Head of oil trader Hin Leong didn't disclose $800m losses
The founder and director of top Singapore oil-trading company Hin Leong Trading Pte Ltd (HLT) directed the firm not to disclose hundreds of millions of dollars in losses over several years, he said in a court filing reviewed by Reuters.
The affidavit signed by Lim Oon Kuin, a Chinese immigrant in his 70s widely known as O.K. Lim, is part of a Friday filing to the Singapore High Court by HLT and subsidiary Ocean Tankers (Pte) Ltd, seeking a six-month moratorium on debts of $3.85 billion to 23 banks.
The filing cites a collapse in the oil price and the coronavirus pandemic, which has hammered oil demand and pushed up costs for HLT, one of Asia's largest oil traders.
Despite reporting net profit of $78.2 million for the business year ended in October, "HLT has not been making profits in the last few years," Lim said in the filing, which has not been made public.
The company "suffered about US$800 million in futures losses over the years but these were not reflected in the financial statements," he said. "In this regard, I had given instructions to the finance department to prepare the accounts without showing the losses and told them that I would be responsible if anything went wrong."

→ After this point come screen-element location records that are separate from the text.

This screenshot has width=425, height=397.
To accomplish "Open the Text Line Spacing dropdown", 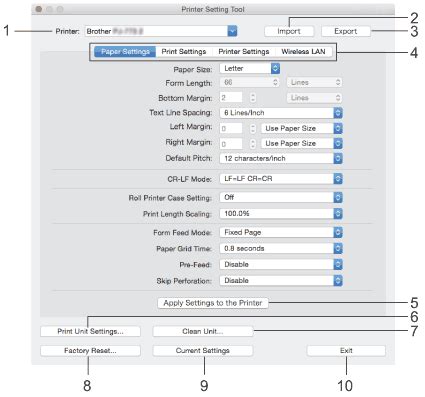I will coord(281,113).
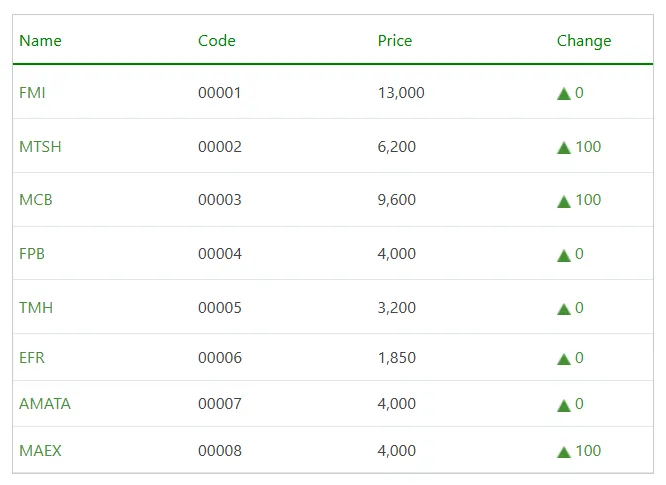Click the green up arrow for MAEX

pos(564,452)
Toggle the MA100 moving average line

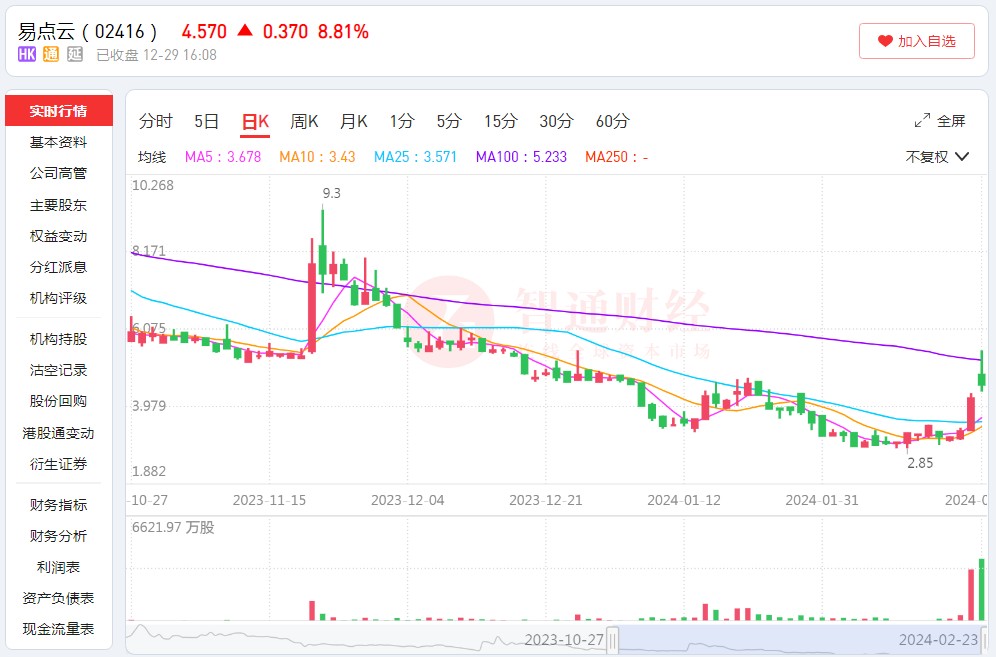521,157
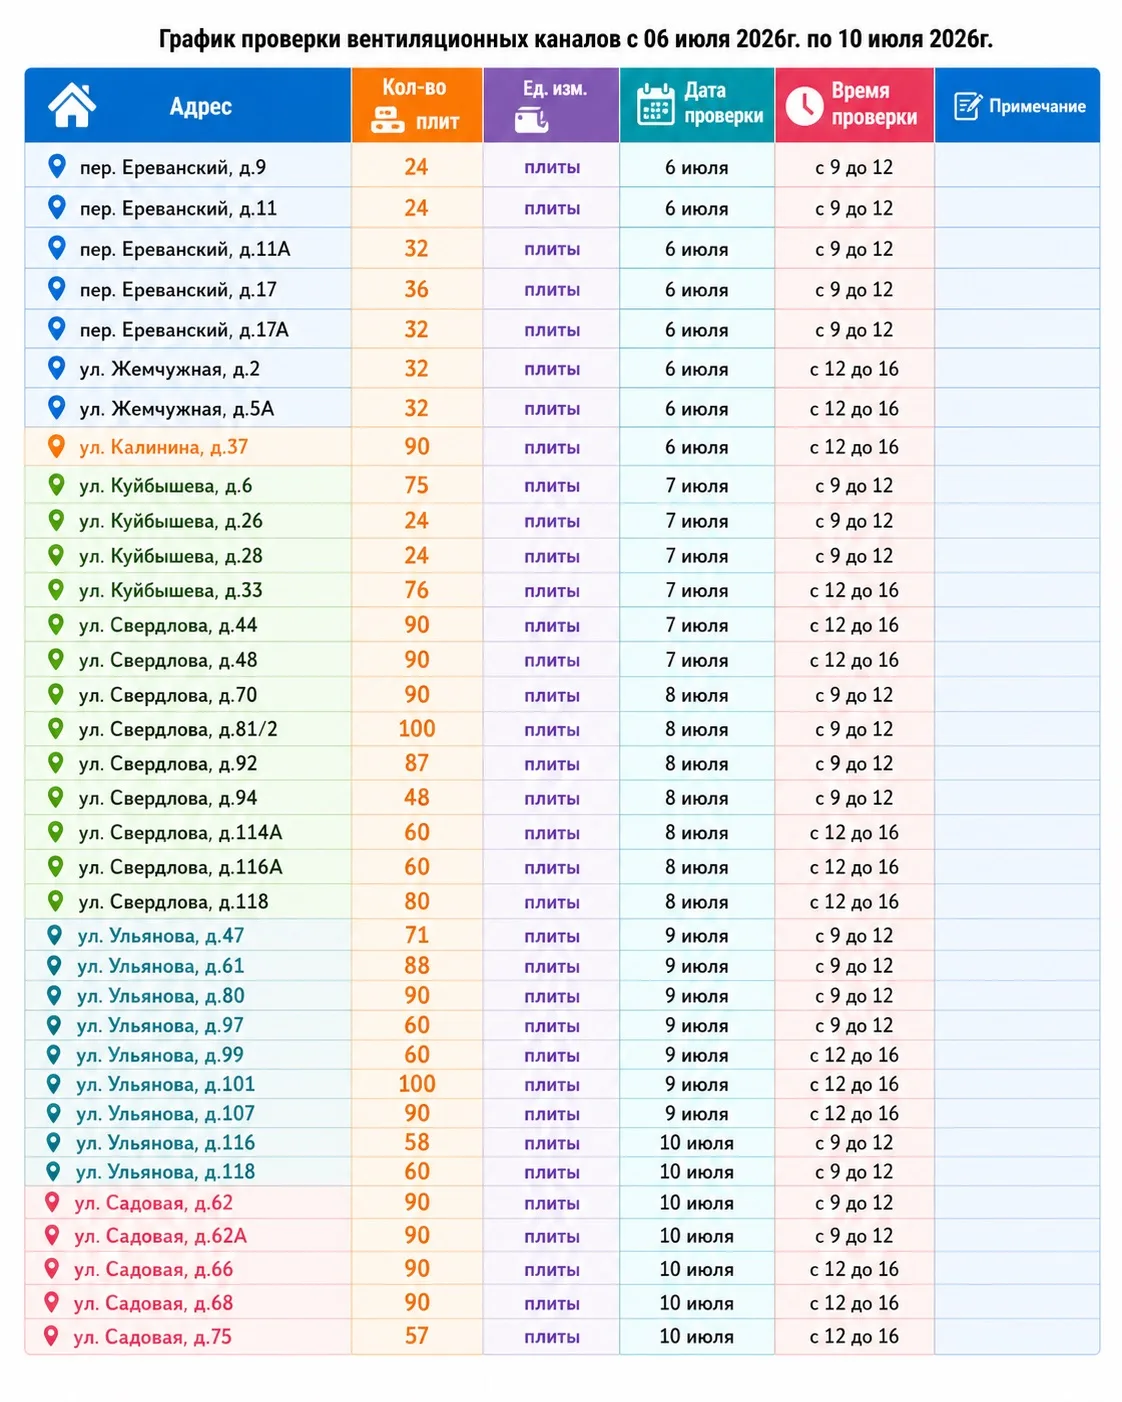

Reuters was the first to disclose the existence of Lim's affidavit spelling out the losses and specific including his acknowledgement of personal responsibility for not reporting the losses. Bloomberg cited the $800 million in losses in a report late Sunday.
Lim, reached by phone, declined comment to Reuters, as did his lawyer Patrick Ang, managing partner at Rajah & Tann Singapore LLP, who was reached by e-mail.